Answers to questions about the 2013 Banlist

By now the initial shock of the banlist has passed.  Solemn Judgments, extra copies of Compulsory, and (*gasp*) Trishulas are making their way back into the binders.  A portion of us are salty that our $800 E dragon deck is wasted, while others are grateful that the Dracossack poundings may be a little less common.  Though there is no shortage of commentary, I thought I would add my thoughts and observations to the Blogosphere.  So here are the answers to the Yugioh communities most burning questions:

1. Who is helped by this ban list?
While this list affects all of us, there is one group that is truly its beneficiary: Yugioits!  Though many think the term yugioit is a combination of the term Yugioh and idiot, the actual derivation is from Yugioh and pundit. Pundits are the often self-appointed experts and spokesmen for some area of interest.  In the yugioh community, yugioits include bloggers and yugitubers.  This group is helped immensely by the radical change in the list and the policy of introducing new lists every three months.  Here’s the cycle

a.       Banlist predictions:  Predictions are usually good for two episodes.  The first is the What-the-banlist-should-be and the second is What-the-banlist-will-be.  Most yugioits need to comment on both because it gives the audience the impression that they know what is both good for the game and good for the corporation.  If there is a need for more content, they can also comment on the idiocy of someone else’s prediction.
b.      Reaction to fake banlists: That’s right – thanks to Konami we will be treated to twice as many photoshopped banlists.  You have been warned.
c.       Reaction to the OCG list:  For a while it seemed that we would have uniformity between OCG and TCG.  Ask all of this people who bought Trishula several weeks ago.
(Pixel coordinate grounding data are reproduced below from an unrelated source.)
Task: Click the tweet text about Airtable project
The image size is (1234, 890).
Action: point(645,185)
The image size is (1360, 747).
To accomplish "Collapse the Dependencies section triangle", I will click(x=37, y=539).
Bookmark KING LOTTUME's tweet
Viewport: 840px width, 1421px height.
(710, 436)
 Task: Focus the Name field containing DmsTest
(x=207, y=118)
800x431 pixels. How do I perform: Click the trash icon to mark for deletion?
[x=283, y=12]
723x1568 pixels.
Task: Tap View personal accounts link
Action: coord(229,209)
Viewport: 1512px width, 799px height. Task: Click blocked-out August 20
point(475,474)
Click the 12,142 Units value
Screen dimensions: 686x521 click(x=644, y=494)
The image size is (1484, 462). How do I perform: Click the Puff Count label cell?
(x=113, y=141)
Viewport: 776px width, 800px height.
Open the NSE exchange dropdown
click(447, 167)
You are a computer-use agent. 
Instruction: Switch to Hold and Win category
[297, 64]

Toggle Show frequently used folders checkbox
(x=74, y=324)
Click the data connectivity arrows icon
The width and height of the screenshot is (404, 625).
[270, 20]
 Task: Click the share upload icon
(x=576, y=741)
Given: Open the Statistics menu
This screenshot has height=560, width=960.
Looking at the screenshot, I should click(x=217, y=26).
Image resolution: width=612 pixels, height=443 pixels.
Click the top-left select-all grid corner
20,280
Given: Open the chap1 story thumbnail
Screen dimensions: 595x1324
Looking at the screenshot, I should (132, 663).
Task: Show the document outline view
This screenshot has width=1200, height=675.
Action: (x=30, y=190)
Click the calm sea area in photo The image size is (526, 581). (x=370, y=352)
Alas, our lists are once again quite different.  Nevertheless, the Yugioits were given fuel for their commentaries.
d.      Reaction to the TCG list: This is the part of the cycle that we currently find ourselves. 
e.      The reality of the TCG list: Pundits like to point out their correct predictions and often ignore the wrong one.  Yugioits are not really much different.  Hence, we don’t get as many of these submissions. But who cares? Everyone will get to do it again in two months. 

2. Who is hurt by the ban list?
Frequent banlists really hurt individual traders. Though Yugioh is a trading card game, most of us are not trying to gain any real value or income from trading. To those that are, I say beware!  Trading for value or income is a bad idea.  I should know; I traded mortgage-backed securities and I think Yugioh makes that market look like blue chip investing.  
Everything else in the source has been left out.